Most Americans aren’t familiar with the ESG investment movement, which uses its financial resources as a cudgel to coerce companies into compliance with Environmental, Social and Governance ideology, at the expense of profits, a new Gallup survey shows.
By denying investment and capital to companies and industries they oppose politically, ESG-activist fund managers and financial institutions are able to exert influence in pursuit of objectives irrelevant to return on investment. Still, as the Gallup poll reveals, most Americans are unaware of how ESG might be affecting them.
Slightly more than a third (37%) of adults (18+) are at least “somewhat familiar” with ESG, unchanged from two years earlier, Gallup reports. Meanwhile, 62% aren’t familiar with it, including 40% who know nothing about ESG.
Six in ten (59%) have “no opinion” of ESG, while the opinions of those who do are evenly split between positive and negative views.
“Many may simply not be cognizant of the public discussions and debate about ESG, as much of this is reported in the financial rather than front page news,” Gallup’s Lydia Saad told USA Today, noting that ESG is "not an intuitive subject that’s easily understood from the acronym or relatable in the context of most Americans’ daily lives.”
Regardless of how well informed they are about ESG, Americans prefer that their fund and retirement account managers base their investments solely on financial factors - not environmental, social and governance goals. Of those with an opinion on the issue, about 54% say they want to invest based only on financial factors.
By more than two-to-one, Republicans want profit potential to be the only determinant (64%-24%).
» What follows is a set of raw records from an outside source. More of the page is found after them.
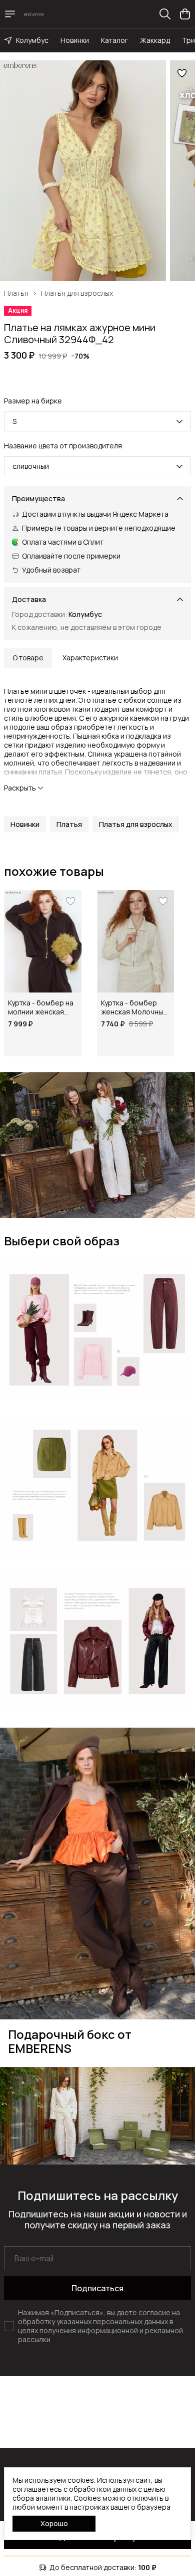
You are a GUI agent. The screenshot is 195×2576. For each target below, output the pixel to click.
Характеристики (90, 657)
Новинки (74, 40)
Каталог (114, 40)
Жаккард (155, 40)
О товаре (28, 657)
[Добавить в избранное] (182, 73)
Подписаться (98, 2288)
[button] (25, 824)
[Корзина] (185, 14)
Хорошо (54, 2523)
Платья (16, 293)
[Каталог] (10, 14)
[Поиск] (165, 14)
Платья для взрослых (77, 293)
Independents also favor the profit-only investment strategy (49%-41%), but Democrats want to factor in ESG ideology, by a margin of more than two-to-one (59%-28%).
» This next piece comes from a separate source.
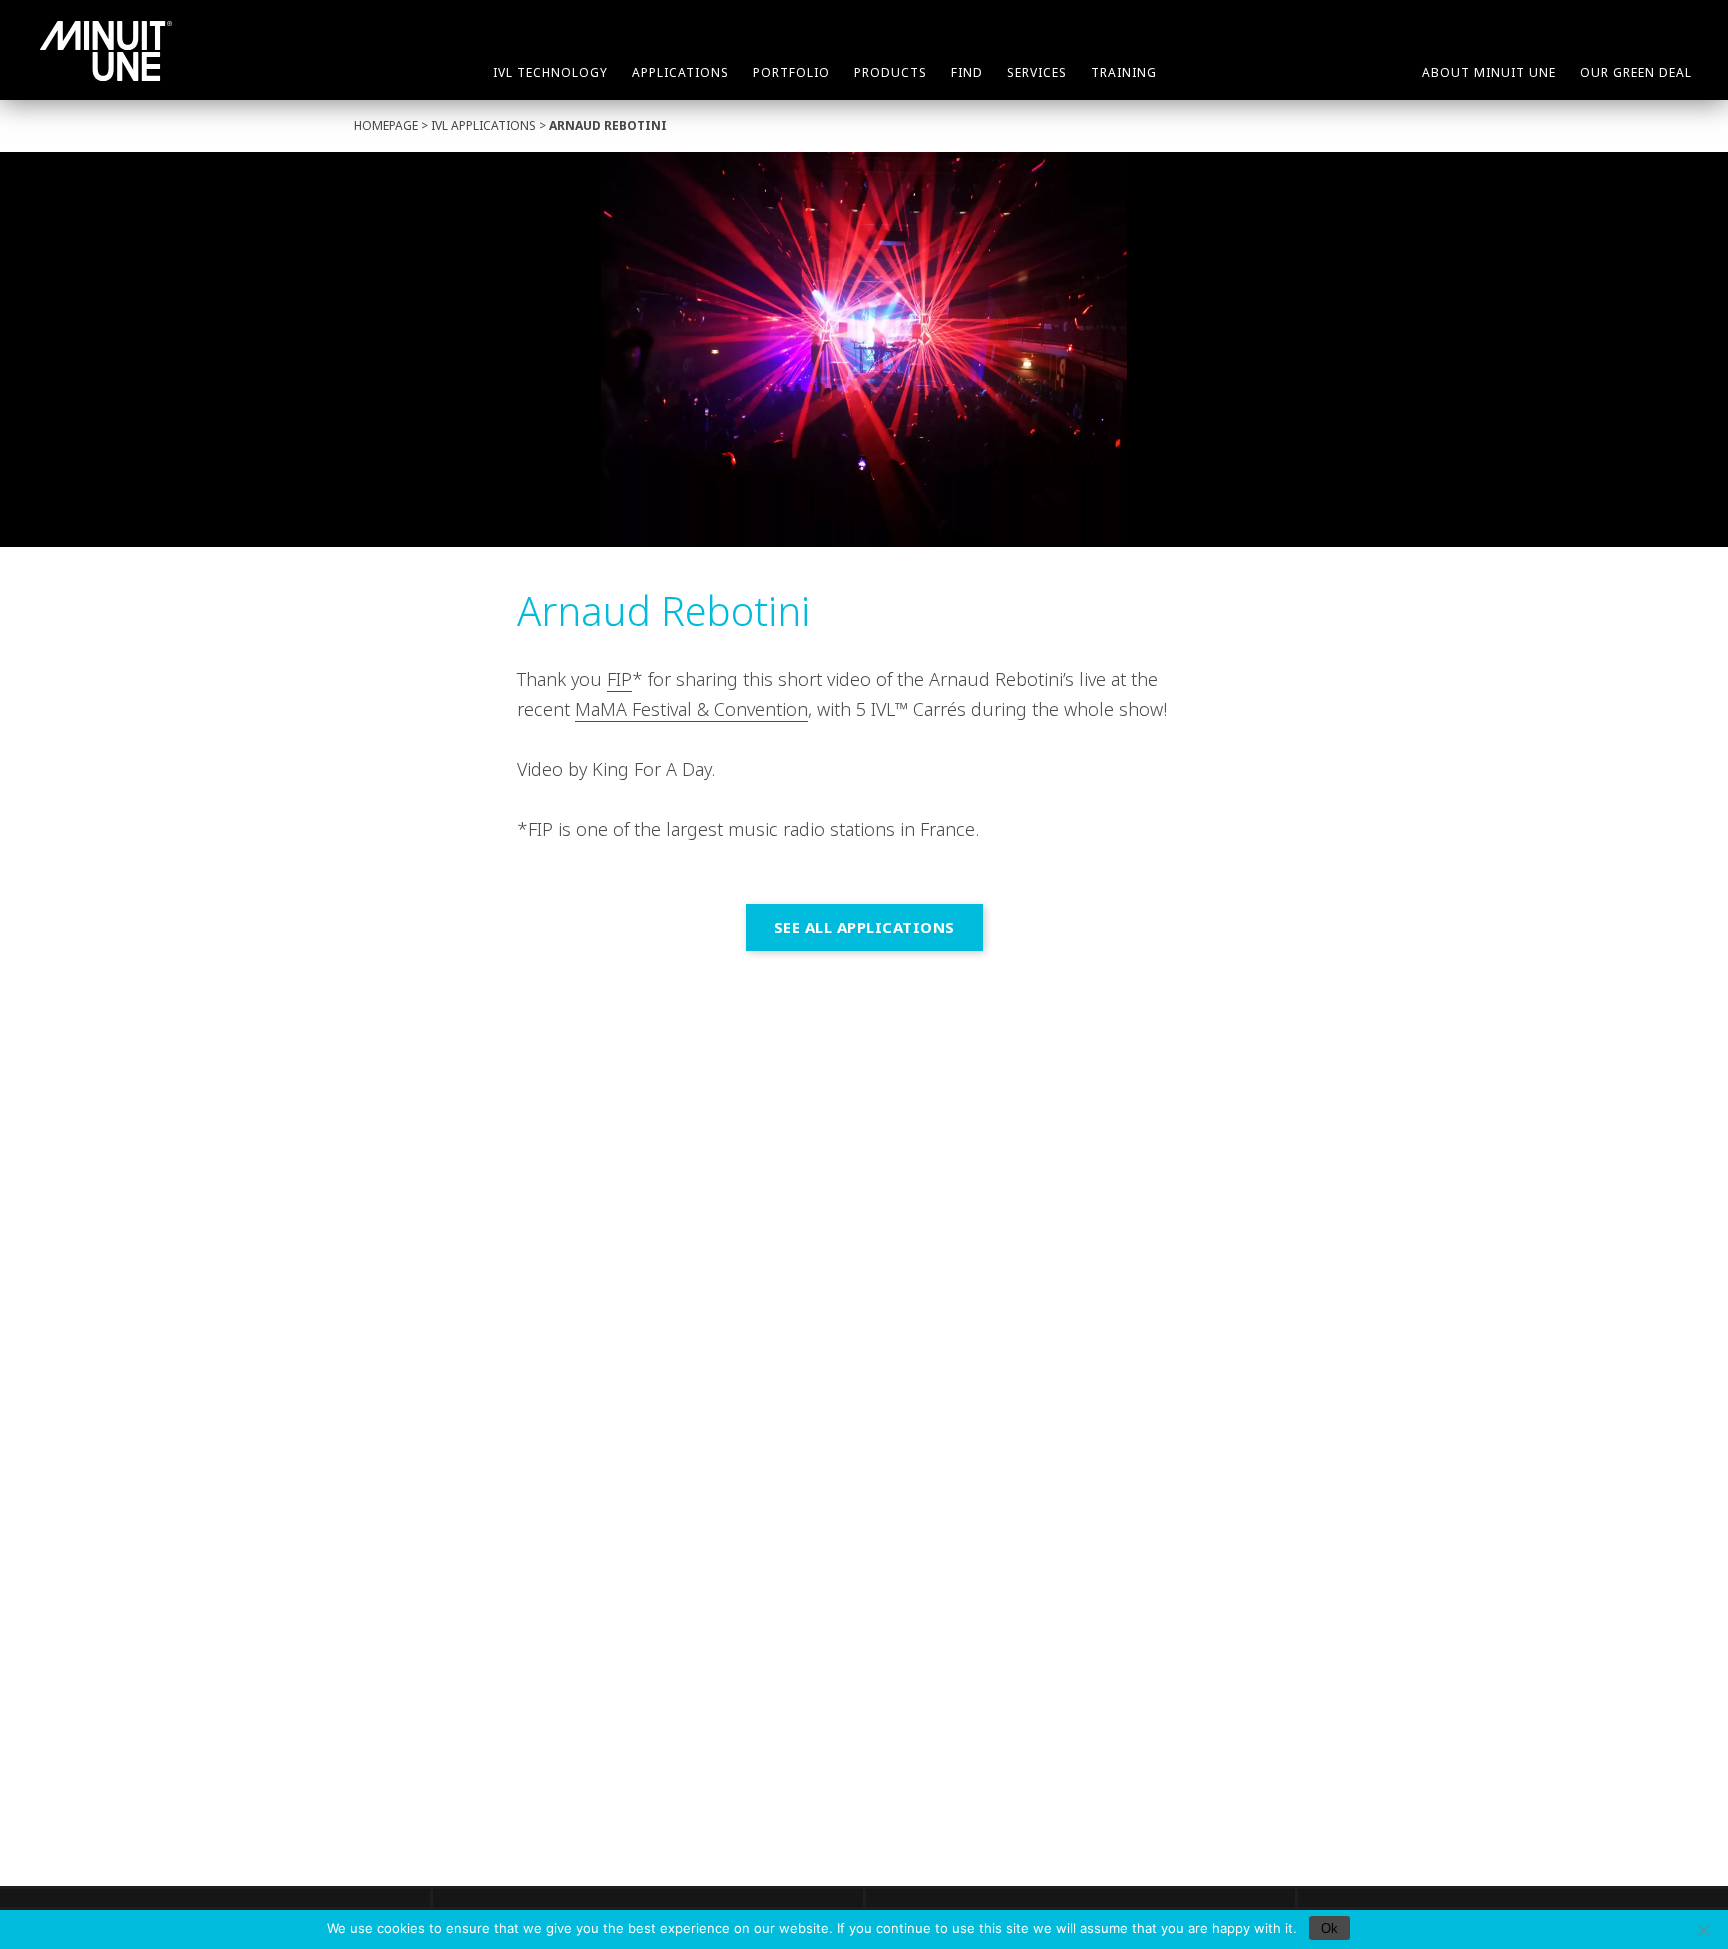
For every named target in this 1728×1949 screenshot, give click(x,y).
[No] (1703, 1930)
However, a separate study reveals “broad agreement” that using ESG as an investment consideration presents financial risks, The Wall Street Journal reports:
“The poll of 602 registered voters who invest in stocks, conducted by Pennsylvania State University and public-affairs firm Rokk Solutions, found broad agreement that several concepts associated with ESG, including conservation and energy management, could affect their portfolios.”
And, even though they’re much more likely to support ESG investing, only 39% of Democrats are willing to actually “risk a financial hit by investing in firms with strong ESG principles,” The Wall Street Journal article notes.
Indeed, as USA Today reports, billions of dollars are pulled out of ESG investments and moved to non-ESG funds during periods of financial uncertainty:
“When market volatility rose in the first three months of the year and led people to refocus on protecting their money, ESG exchange-traded funds saw an outflow of $6.46 billion compared with $3.32 billion of inflows a year earlier, FactSet data showed. Meanwhile, non-ESG equity ETFs recorded inflows.”
“The most overriding factor for all investors is returns, however. ‘ESG considerations are secondary,’ Saad said in February when a Gallup poll in November showed 78% of investors think a lot about the expected rate of return when choosing which companies or funds to invest in, compared with about 40% who consider ESG.”